Construction of Lead-Acid Battery
- Positive plate: Lead dioxide (PbO₂)
- Negative plate: Sponge lead (Pb)
- Electrolyte: Dilute sulphuric acid (H₂SO₄) with specific gravity 1.28–1.30
- Separator: Porous rubber or PVC sheets
- Cell Voltage: Each cell produces 2 V; a 12 V battery has six cells in series.
Working Principle
During Discharge
- Chemical energy is converted into electrical energy.
- Both electrodes convert into lead sulphate (PbSO₄).
- The concentration of sulphuric acid decreases.
During Charging
- Electrical energy is converted into chemical energy.
- Lead sulphate reconverts into Pb and PbO₂.
- The concentration of sulphuric acid increases.
Procedure
A. Demonstration Setup
- Arrange a transparent container and place PbO₂ and Pb plates alternately with separators.
- Fill the container with dilute sulphuric acid.
- Connect the plates externally to form a 2 V cell.
B. Discharging Process
- Connect a load (bulb) across the terminals.

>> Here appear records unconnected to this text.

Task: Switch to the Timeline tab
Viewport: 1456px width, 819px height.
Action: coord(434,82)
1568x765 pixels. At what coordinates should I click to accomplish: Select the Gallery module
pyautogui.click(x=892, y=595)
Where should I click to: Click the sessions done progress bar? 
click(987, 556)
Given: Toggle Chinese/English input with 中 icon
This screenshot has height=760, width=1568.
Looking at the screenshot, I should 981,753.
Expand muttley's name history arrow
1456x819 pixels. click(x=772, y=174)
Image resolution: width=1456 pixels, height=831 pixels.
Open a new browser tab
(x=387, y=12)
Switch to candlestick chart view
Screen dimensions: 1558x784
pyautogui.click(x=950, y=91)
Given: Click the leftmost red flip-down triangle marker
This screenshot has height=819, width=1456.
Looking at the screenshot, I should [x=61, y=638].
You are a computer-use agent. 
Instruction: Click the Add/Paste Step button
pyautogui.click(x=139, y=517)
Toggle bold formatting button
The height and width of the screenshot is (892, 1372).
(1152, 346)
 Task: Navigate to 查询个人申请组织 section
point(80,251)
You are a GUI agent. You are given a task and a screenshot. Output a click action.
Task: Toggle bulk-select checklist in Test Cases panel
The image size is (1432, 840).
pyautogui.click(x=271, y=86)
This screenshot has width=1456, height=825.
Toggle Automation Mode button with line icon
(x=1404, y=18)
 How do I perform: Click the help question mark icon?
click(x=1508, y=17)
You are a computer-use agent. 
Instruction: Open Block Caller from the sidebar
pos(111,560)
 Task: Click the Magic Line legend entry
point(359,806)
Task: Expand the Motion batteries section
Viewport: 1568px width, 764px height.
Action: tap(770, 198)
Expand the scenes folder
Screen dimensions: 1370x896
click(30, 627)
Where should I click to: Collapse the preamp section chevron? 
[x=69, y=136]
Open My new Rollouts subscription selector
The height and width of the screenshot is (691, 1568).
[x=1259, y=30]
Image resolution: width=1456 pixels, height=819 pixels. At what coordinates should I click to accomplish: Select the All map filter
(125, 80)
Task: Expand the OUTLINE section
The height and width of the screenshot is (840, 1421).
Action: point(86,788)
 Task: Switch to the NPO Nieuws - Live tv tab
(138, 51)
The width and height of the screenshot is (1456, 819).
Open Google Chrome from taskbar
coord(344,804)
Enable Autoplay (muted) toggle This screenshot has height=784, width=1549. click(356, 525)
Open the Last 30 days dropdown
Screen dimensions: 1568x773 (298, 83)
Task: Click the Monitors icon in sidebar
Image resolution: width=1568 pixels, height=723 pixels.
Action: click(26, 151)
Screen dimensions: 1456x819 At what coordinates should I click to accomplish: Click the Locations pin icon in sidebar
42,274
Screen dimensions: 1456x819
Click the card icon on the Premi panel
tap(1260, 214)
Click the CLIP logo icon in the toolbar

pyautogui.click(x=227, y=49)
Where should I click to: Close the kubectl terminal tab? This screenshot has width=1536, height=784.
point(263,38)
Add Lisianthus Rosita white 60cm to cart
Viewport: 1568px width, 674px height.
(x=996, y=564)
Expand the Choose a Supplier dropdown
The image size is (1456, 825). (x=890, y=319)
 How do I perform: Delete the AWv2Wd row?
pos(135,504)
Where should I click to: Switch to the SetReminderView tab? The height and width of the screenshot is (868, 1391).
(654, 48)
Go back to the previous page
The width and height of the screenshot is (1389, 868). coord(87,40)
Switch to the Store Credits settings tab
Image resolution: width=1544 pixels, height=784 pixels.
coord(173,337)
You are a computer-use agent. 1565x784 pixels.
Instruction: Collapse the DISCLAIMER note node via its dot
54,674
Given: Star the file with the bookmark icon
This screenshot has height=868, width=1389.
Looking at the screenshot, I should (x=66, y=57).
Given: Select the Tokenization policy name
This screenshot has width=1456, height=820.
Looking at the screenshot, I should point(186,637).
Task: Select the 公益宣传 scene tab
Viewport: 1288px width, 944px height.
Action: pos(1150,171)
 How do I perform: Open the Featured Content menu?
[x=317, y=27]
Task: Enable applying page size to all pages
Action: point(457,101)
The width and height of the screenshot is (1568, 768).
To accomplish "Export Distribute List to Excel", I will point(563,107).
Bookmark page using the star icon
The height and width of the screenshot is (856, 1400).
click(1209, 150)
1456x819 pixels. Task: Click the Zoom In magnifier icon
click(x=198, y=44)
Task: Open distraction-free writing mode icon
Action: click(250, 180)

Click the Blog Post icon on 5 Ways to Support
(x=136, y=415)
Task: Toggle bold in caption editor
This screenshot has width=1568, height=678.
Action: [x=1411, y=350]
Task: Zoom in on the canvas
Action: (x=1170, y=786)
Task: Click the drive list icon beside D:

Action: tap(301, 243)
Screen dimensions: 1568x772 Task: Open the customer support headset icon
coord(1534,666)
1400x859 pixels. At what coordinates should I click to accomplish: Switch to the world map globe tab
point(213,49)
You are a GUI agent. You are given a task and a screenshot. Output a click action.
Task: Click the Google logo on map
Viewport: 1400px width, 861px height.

- Observe the decrease in voltage and electrolyte specific gravity.
C. Charging Process
- Connect the battery to a DC power supply with correct polarity.
- Observe the increase in voltage, gas bubble formation, and specific gravity.
Observations
| Parameter | During Discharge | During Charge |
|---|---|---|
| Voltage | Decreases | Increases |
| Current | Supplied to load | Supplied by charger |
| Plate material | Converts to PbSO₄ | Reverts to Pb and PbO₂ |
| Electrolyte strength | Decreases | Increases |
Result
The construction, working, charging, and discharging of a lead-acid storage battery were successfully demonstrated as a reversible electrochemical system.
Precautions
- Handle sulphuric acid carefully to avoid burns.
- Do not short-circuit the battery terminals.
- Ensure proper ventilation during charging to manage gas emission.
- Wear safety goggles and rubber gloves.